The best way to take full advantage of your dental coverage is to understand its features. Our best advice is to read your benefits information before you go to your dentist.
Plan Basics
- Most insurance companies offer a variety of benefit plans with different features. You may have co-workers or friends who are also covered by same insurance company as you, but their coverage may differ from yours.
- Your dentist may not “participate” in the network for your dental plan. If your dentist does, he or she will submit your claim. If not, you may be responsible for paying your dentist and submitting your claim to insurance carrier.
- If you are entitled to benefits from more than one group dental plan, the amounts paid by the combined plans will not exceed 100 percent of your dental expenses. Benefits for dependents vary from plan to plan. Pay particular attention to special clauses and to language about dependents.

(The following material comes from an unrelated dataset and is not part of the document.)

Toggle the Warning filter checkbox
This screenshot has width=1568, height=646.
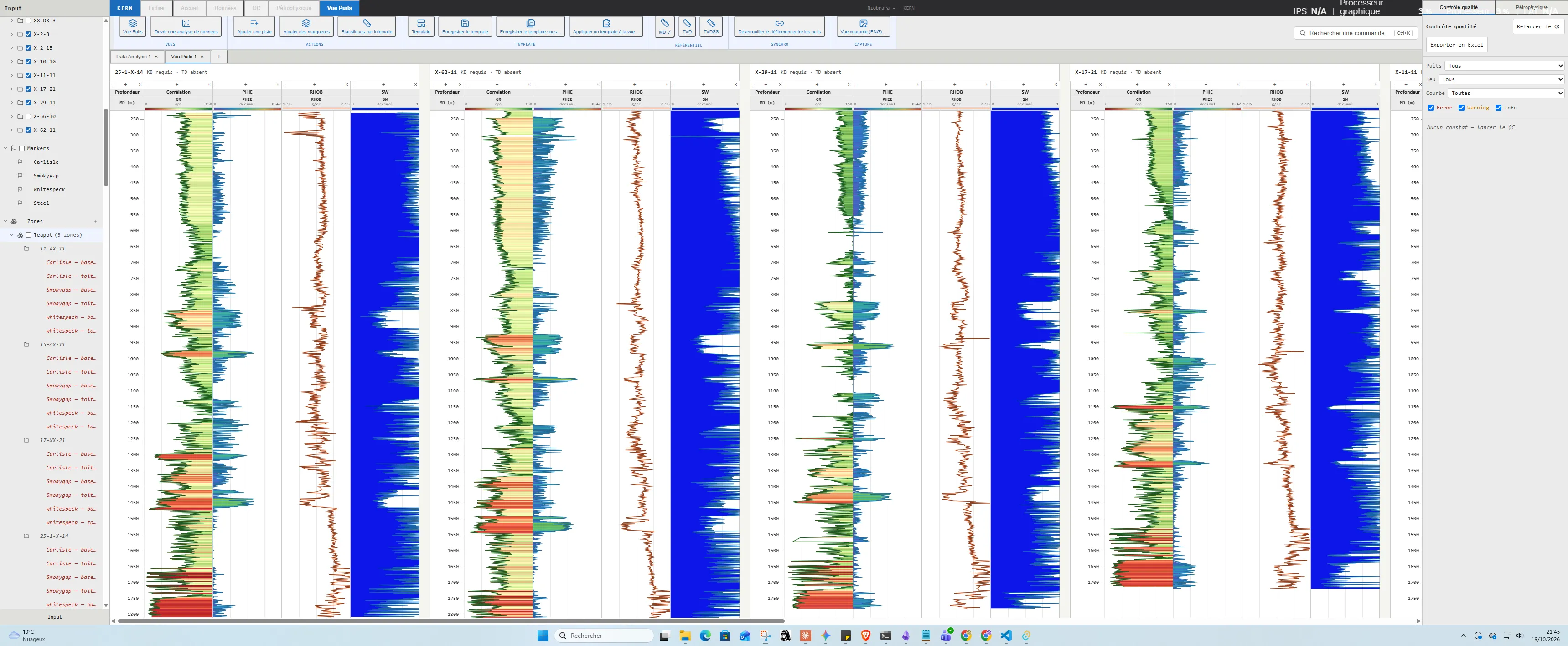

- Dental benefits are usually calculated within a “benefit period”, which is typically for one year but not always a calendar year. Check your benefits information so that you know when you might be approaching your deductible payments or plan maximums.
Some Key Concepts:
Maximums
Most dental plans have an annual dollar maximum. This is the maximum dollar amount a dental plan will pay toward the cost of dental care within a specific benefit period (usually January through December). The patient is personally responsible for paying costs above the annual maximum. Consult your plan policy for specific information about your plan.
Deductibles
Most dental plans have a specific dollar deductible. It works like your car insurance. During a benefit period, you personally will have to satisfy a portion of your dental bill before your benefit plan will contribute to your cost of dental treatment. Your plan information will describe how your deductible works. Plans do vary on this point. For instance, some dental plans will apply the deductible to diagnostic or preventive treatments, and others will not.
Coinsurance
Many insurance plans have a coinsurance provision. That means the benefit plan pays a predetermined percentage of the cost of your treatment, and you are responsible for paying the balance. What you pay is called the coinsurance, and it is part of your out-of-pocket cost. It is paid even after a deductible is reached.
Reimbursement Levels
Many dental plans offer three classes or categories of coverage. Each class provides specific types of treatment and typically covers those treatments at a certain percentage. Each class also specifies limitations and exclusions. Reimbursement levels vary from plan to plan, so be sure to read your benefits information carefully.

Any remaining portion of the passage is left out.